2021年5月17日 06:00
IKKO語る修行時代「『親の顔が見たい』とまで言われた…」
逆境のなかでひたむきに生きる女性の姿を描き続けた宮尾登美子さん
「小学校2年生か3年生くらいから『オカマ』『気持ち悪い』って言われるようになってしまって。その言葉を聞くたびに、胸がえぐられるような気持ちに……。なるべく人と関わらないで、自分の世界で過ごすようにしていました」
そう話すのは、美容家のIKKOさん(59)。’81年に上京するまでは、劣等感と孤独感を抱いていたという。一方、美容室を経営していた母親の影響で、ヘアメークなど美容に関しては強い興味と、行動力を持っていた。

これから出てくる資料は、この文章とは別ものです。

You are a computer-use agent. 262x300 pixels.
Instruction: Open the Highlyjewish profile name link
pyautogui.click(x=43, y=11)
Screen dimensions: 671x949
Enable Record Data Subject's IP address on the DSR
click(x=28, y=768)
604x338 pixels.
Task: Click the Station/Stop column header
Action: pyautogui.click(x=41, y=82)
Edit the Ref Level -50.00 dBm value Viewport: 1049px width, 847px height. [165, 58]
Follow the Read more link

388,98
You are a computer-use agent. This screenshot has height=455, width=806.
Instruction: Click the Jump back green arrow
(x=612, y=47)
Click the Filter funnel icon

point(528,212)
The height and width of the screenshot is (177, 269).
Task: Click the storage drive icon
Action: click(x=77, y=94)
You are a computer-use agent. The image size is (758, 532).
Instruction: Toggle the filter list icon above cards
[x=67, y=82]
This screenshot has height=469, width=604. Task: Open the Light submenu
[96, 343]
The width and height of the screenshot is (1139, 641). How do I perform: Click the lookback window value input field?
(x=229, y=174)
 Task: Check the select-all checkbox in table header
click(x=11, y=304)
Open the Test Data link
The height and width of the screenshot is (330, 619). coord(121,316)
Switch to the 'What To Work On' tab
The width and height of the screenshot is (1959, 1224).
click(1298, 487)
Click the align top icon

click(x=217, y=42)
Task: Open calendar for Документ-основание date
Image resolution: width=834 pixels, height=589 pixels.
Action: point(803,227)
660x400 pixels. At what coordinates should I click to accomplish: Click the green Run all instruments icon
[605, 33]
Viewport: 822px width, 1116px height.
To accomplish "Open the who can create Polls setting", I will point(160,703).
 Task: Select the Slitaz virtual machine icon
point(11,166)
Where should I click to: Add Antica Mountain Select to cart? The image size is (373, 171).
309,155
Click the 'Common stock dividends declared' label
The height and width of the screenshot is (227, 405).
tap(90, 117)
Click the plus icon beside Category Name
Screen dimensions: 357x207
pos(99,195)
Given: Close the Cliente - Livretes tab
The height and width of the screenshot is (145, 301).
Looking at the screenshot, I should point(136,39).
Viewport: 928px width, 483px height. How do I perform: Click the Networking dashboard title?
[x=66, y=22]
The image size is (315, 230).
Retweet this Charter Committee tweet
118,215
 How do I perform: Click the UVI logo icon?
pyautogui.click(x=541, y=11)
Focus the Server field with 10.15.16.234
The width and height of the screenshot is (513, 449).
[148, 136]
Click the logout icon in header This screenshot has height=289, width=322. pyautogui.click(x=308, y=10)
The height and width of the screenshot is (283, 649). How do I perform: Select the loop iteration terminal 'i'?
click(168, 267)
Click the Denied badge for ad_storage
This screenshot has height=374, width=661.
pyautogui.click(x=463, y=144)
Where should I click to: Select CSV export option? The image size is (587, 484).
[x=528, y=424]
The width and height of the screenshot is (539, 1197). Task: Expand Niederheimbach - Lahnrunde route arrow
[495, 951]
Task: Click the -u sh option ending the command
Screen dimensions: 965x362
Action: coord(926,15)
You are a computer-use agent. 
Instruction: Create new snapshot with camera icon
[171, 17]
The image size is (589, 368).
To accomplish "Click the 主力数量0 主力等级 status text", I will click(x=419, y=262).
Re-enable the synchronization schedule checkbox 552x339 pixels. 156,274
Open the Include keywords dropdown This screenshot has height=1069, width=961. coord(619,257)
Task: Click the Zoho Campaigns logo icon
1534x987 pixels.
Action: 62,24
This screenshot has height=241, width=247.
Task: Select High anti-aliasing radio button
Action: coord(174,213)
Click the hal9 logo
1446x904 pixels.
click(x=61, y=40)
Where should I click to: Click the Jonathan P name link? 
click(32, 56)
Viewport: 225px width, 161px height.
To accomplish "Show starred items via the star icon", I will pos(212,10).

「高校の友達が行く美容室で、素晴らしい先生に出会ったんです。今まで見たことのないような2枚バサミのカットの仕方がきれいで、次の日に『雇ってください』って直談判しに行きました」
高校卒業後は美容専門学校へ進学。厳しい環境だったという。
「白衣を忘れると朝から晩まで正座よ〜。中学を卒業して進学してきた16歳くらいの女のコが、お化粧なんかしてきたら、干している雑巾で顔拭かれるくらい」
専門学校を卒業し、いよいよ社会へ出ようとするとき、IKKOさんは厳しい環境に身を置こうと決心をする。
「それまで中傷の言葉に傷つくことを恐れ、自分の感覚のなかだけで生きてきたから、独特の感性が育まれたっていうのはあります。